He does leave the lees, the dregs, of our old Adam nature within us; does He not? The wine that is above them is that life in Christ that is indeed joy-filled, and which every child of God, from the youngest to the oldest, has by his new birth. But it is still "on the lees" of the old nature derived from Adam; for thus, and from those very "lees," it shall gather what shall increase the strength of its joy, add fragrance of humility to its adoring worship, and yield a lovelier hue to the eye of God in that day when there shall be no lees at all, but it shall be "well-refined," even the dregs, the "lees," having done their work, and under the grace of God our Father, done it well.

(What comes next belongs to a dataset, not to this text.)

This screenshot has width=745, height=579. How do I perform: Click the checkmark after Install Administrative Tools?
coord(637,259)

Does not this give a worthy reason for our present condition with the old nature within us still?
Delitzsch again writes here of Isaiah's wonderful word-painting—the very words used bringing the picture of the scene that they portray. "The ring of the verse 6," he says, "is inimitably pictorial. It is like joyful music to the heavenly feast. It is as if we heard stringed instruments, played with the most rapid movement of the bow." That my reader may test this, let him quickly pronounce the Hebrew of the lines, beginning at the words, "A feast of fat things" (verse 6), and see if his ear can catch the sounds, and his eye see the rapid movement of the bows of the violins: "mishteh shemahnim mishteh shemahrim shemahnim memuchim shemahrim mizuqahqim."

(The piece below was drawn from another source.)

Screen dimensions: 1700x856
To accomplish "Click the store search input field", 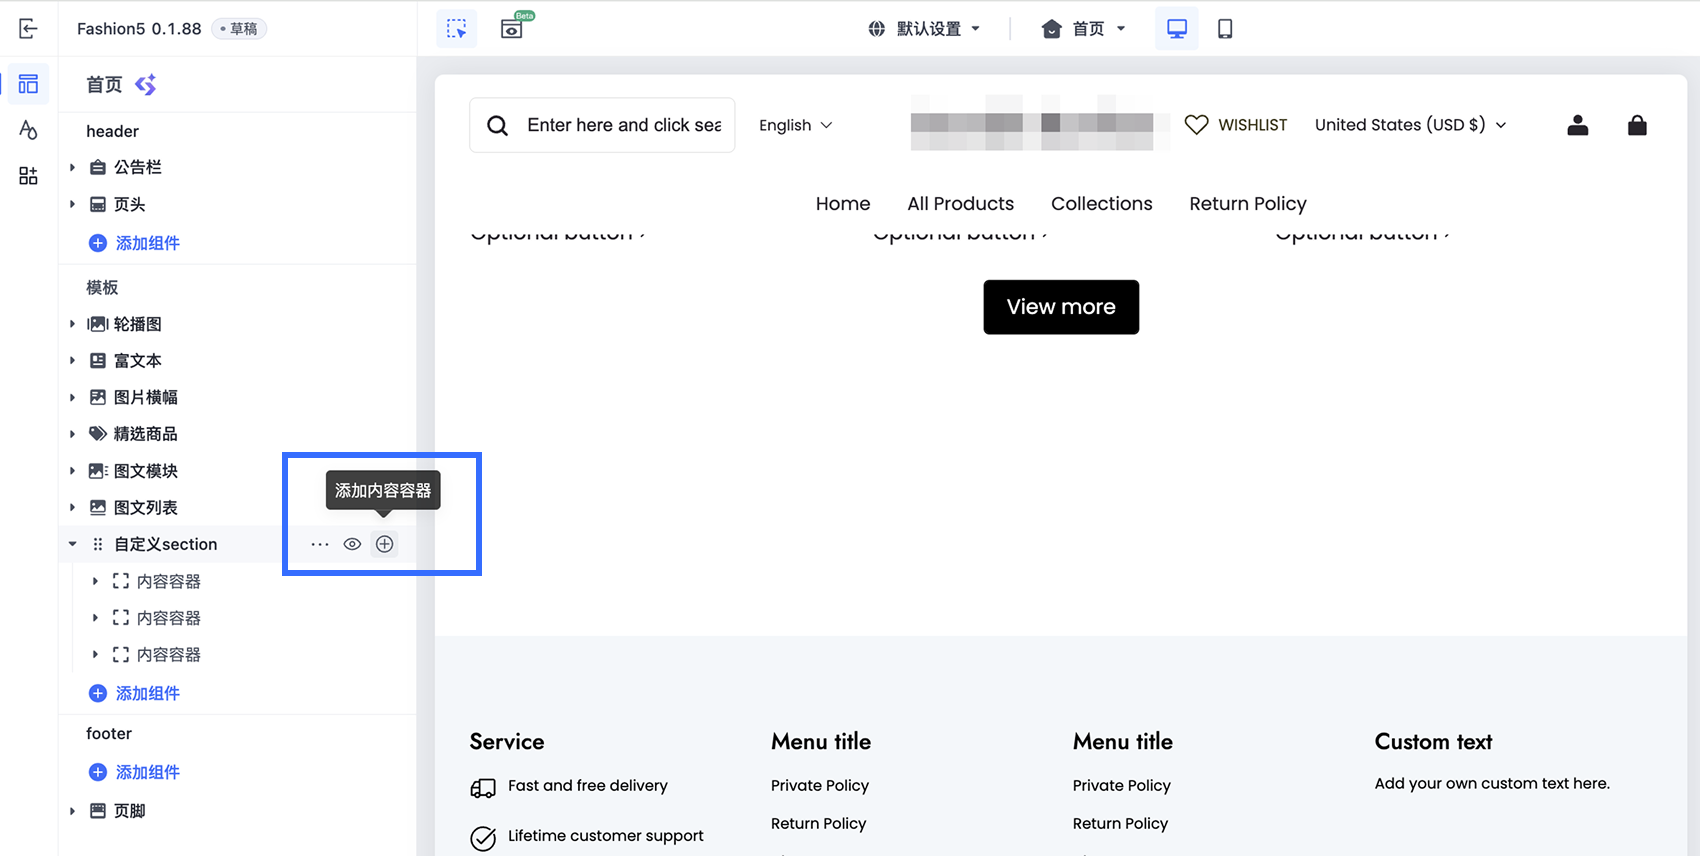I will [x=602, y=125].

Can you not see the arms of the musicians working their bows rapidly over the strings?
Oh, how good it is to note the strong words the Lord uses when speaking of death! As a feeble folk might rejoice to see their oppressor abased and overcome by a strong ally, so we joy that our terrible pitiless oppressor that has caused rivers of tears to flow from human eyes, and tempests of anguish to sweep over human hearts, is swallowed up in victory. The Septuagint reads, "Death has prevailed and swallowed up." That has been true enough; but now the tables are turned, and it is death that is swallowed up, and not a single tear-drop will be left on human eye to bring the griefs of the past to remembrance. Of all the wonderful visions that prophecy brings before our eyes, can any greatly exceed that of seeing God—God infinite in every attribute, the Creator of all—actually wiping away tears from the face of His poor creature, man! Are we not reminded of that symbolic picture of a poor blind man, and the disciples' question: Who did sin, this man or his parents, that he was born blind? No, no, says the Lord; that was permitted that the works of God should be made manifest in him. And so the sorrows, the tears, of life are permitted that God may manifest His beloved work in wiping them away. Is it not a blessed vision of God? These are the cords that draw and bind us to Him.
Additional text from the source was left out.